In this review, our customer Brian decides to swap out his 2016 Rockshox Pike for a 2018 Fox 36 Float with the RC2 HSC/LSC damper and 160mm of travel. He is running the 27.5" model on his Intense Tracer. Brian breaks down why he went with the 36 over other offerings, how installing the 36 went, and how the Fox 36 performs out on the trail. Check it out!
This past fall I purchased a new, old-stock 2016 Intense Tracer and also ended up receiving a new wheelset over the holidays. Unfortunately, after initially attempting to install the new wheels, I found out Intense had oddly specced the bike with a boost rear and non-boost Pike fork. Instead of trying to piece together a mismatched wheelset, I took this opportunity as an excuse to upgrade the bike’s fork. Out of the many options, I had narrowed it down to the two industry staples, the Fox 36 and Rockshox Lyrik. Internet and local bike shop opinions on both forks seemed to be split at 50/50. I ended up choosing the Fox 36.

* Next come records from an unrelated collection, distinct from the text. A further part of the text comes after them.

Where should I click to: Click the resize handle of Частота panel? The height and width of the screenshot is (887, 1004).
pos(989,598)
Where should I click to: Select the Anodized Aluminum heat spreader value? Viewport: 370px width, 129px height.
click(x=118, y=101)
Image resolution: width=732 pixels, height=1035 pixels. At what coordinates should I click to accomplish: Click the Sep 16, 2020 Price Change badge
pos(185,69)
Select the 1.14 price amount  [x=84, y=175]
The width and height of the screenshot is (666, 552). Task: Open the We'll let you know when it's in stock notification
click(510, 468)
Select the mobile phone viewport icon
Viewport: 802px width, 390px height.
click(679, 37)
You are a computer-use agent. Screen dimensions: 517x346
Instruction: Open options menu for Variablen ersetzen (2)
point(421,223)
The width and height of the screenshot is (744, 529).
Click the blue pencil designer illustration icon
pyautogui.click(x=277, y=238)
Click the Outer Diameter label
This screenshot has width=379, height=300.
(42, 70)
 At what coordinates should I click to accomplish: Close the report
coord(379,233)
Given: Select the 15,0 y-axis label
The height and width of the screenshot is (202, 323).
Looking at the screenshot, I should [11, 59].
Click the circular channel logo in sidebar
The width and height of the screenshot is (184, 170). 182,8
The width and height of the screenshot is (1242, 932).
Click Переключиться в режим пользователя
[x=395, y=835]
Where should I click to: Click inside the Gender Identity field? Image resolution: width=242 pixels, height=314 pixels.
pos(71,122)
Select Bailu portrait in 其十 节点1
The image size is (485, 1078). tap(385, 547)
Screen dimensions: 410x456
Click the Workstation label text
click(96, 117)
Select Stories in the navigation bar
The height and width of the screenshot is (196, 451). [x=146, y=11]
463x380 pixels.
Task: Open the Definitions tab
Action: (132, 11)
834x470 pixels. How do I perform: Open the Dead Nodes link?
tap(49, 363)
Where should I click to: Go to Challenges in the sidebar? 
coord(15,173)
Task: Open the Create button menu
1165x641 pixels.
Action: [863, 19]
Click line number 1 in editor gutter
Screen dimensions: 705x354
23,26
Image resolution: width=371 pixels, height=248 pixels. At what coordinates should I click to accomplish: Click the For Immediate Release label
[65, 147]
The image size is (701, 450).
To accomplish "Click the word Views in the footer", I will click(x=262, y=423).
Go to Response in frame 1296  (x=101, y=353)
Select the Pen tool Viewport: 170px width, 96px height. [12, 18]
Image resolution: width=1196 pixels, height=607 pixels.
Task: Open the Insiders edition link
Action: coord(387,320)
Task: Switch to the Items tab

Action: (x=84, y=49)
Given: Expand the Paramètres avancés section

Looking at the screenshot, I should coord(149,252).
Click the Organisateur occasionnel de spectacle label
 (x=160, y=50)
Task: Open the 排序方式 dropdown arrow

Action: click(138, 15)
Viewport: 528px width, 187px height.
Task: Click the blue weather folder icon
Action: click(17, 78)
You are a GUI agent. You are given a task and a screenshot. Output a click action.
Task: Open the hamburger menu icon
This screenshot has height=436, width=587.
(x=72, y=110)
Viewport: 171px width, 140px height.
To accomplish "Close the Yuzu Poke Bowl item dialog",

The main selling point for me wasn’t the fancy Kashima coated stanchions (although I will admit they do look nice), it was that Fox offered two different dampers for the 36, the FIT4 3-position and FIT HSC/LSC. The ability to fine-tune both high and low-speed compression on the RC2 model made it a clear winner for the type of riding I enjoy. I’ve found that on all of the past forks I have owned/ridden, I rarely ever used the lockout. I’m not really picky with low-speed compression settings and usually just set it and forget it. As long as the fork doesn’t bob during climbs or feel too stiff going over small bumps, I’m happy. My main issue with a lot of the other forks on the market is the lack of high-speed compression adjustment. The ability to fine-tune the damper on how it reacts during big hits and unpredictable terrain is a huge plus. The 36 RC2’s tool-less dials make adjusting LSC and HSC easy when on the fly and I no longer worry about bottoming out.
Installation was straightforward like any other single crown fork. Hack off some of the steerer tube, press the start nut in and throw on a crown race before installing it into the head tube. A star nut and additional volume spacers are included in the box. Fork setup was also very simple. I used the factory setup guide as a baseline with 67psi in the air chamber which gave me around 20% of sag and kept the one volume spacer that came pre-installed. Both low and high-speed compression was set to 15 clicks from closed. Rebound was 7 clicks from closed. Small attention to detail like the protective aluminum cap over the rebound adjustment knob to prevent it from being damaged and threaded holes behind the crown lowers for a fender are a nice touch too. The first couple rides out resulted in a bit of fiddling with the compression and rebound knobs before finding settings I was happy with. Surprisingly, I ended up with settings not too far off from those recommended by the factory. 18 clicks of LSC, 16 clicks of HSC, and 9 clicks of rebound, all from fully closed.
I have to say, I thought my previous Pike was good, but the Fox 36 blows it away. I was never able to fine tune it the way I can with the 36. The RC2 FIT damper does an excellent job at soaking up big hits while remaining supple on small bumps, and even staying composed when climbing. Surprisingly, it feels like I have more than 160mm of travel now. The new EVOL air spring feels extremely plush on small bumps, but still progressive enough as its compressed. I haven’t felt the need to add any additional volume spacers yet but I’m very excited to see how this fork handles park riding this spring.
After about a week of owning the fork, I decided to add Fox’s Kabolt axle which really cleaned up how the front end looks and even saved a bit of weight over the stock 15QR axle. It’s also worth mentioning that Fox makes the 36 RC2 in an all-black Performance version if you’re looking to save some cash. While the Kashima coating is a real eye catcher, I’m not completely convinced it reduces stiction by a significant margin. Although it may not make you a better rider, the Fox 36 is a real confidence inspirer. It’s one of those forks that seems to become plusher and more predictable the harder you ride it, making it really live up to its reputation and my expectations.